Peanut Drought Resistant- Related Genes and Pathways
In order to explore the drought-resistance mechanism of peanut, we examined transcriptional changes of potential drought-resistance genes in FH18 and NH5 with drought treatments. It was found that genes related to ABA and SA signal-transduction were significantly up-regulated, specifically sixteen ABF genes and twenty-two TGA (TGACG motif-binding factor) genes (Table S5). Compared with FH18 transcriptomes, some genes were differentially expressed only in NH5. These NH5-specific DEGs could be categorized into various biological pathways. Among them, fourteen genes were identified as ROS-scavenging genes (Table S5), which belonged to glutathione metabolism and proline metabolism respectively. Thirty-three osmotic-potential-regulating genes (Table S5) were subordinate to the metabolism of arginine, proline, sucrose and starch.

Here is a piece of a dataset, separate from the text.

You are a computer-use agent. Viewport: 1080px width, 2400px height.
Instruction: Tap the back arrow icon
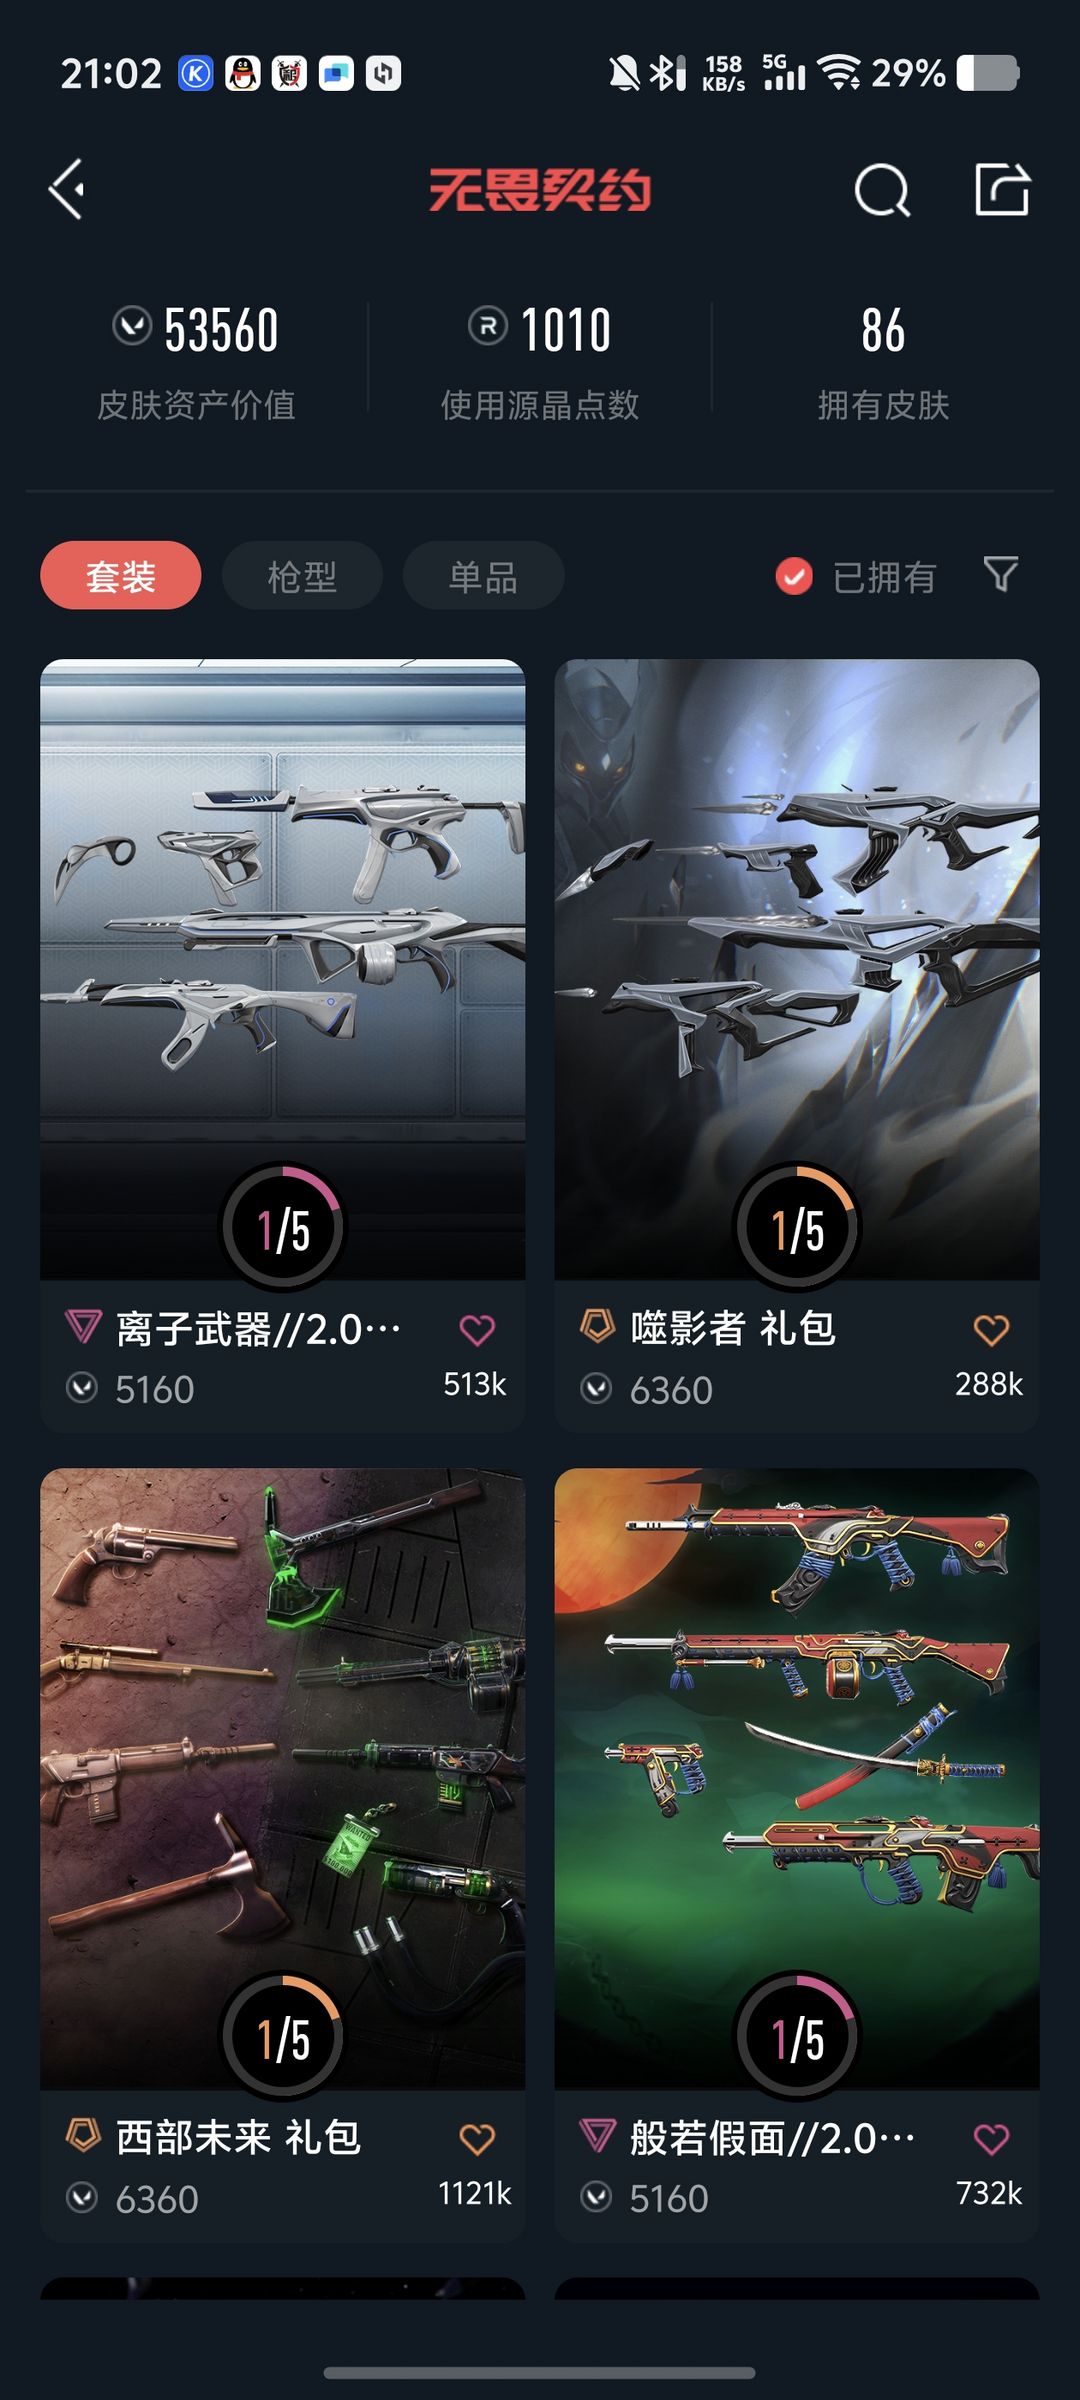pyautogui.click(x=67, y=189)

In addition, fourteen cell wall sclerosis-related genes and fourteen cutin and wax metabolism genes were also enriched from NH5 transcriptomes, which were believed to be able to affect water loss (Table S5). Another set of genes involved in peanut defense- responses showed much higher expression levels in NH5 than in FH18. On the other hand, FH18-specific differential genes were also identified, however their expression patterns indicated that these genes were suppressed by drought treatments. Furthermore, another 126 DEGs genes were identified to enrich in main drought-responsive metabolic pathways (Table S5) such as sphingolipid metabolism, photosynthesis, pyruvate metabolism, fatty acid degradation and tricarboxylic acid cycle. In conclusion, a diagram of interactions of above-described enriched-pathways was drawn and shown as in Fig. 7.
Real-time qPCR Validation
In order to validate the accuracy of transcriptome data sets, the real-time qPCR technology was applied to analyze transcriptional levels ten genes which were randomly selected from drought-resistant-related pathways. The relative expression levels of genes were measured and calculated with ARAH1 as the internal reference gene. These ten genes were: pyruvate dehydrogenase; glutamate synthetase, agmatine deiminase isoenzyme X2, PXG, trehalose 6-phosphate synthase/phosphatase, inositol oxygenase 2, glutathione S-transferase, cinnamyl alcohol dehydrogenase, glycerol kinase and enoyl-CoA hydratase. RT-PCR results confirmed that the transcription changes of these ten genes were comparable with the fold-changes gained from our transcriptome analysis (Fig. 8).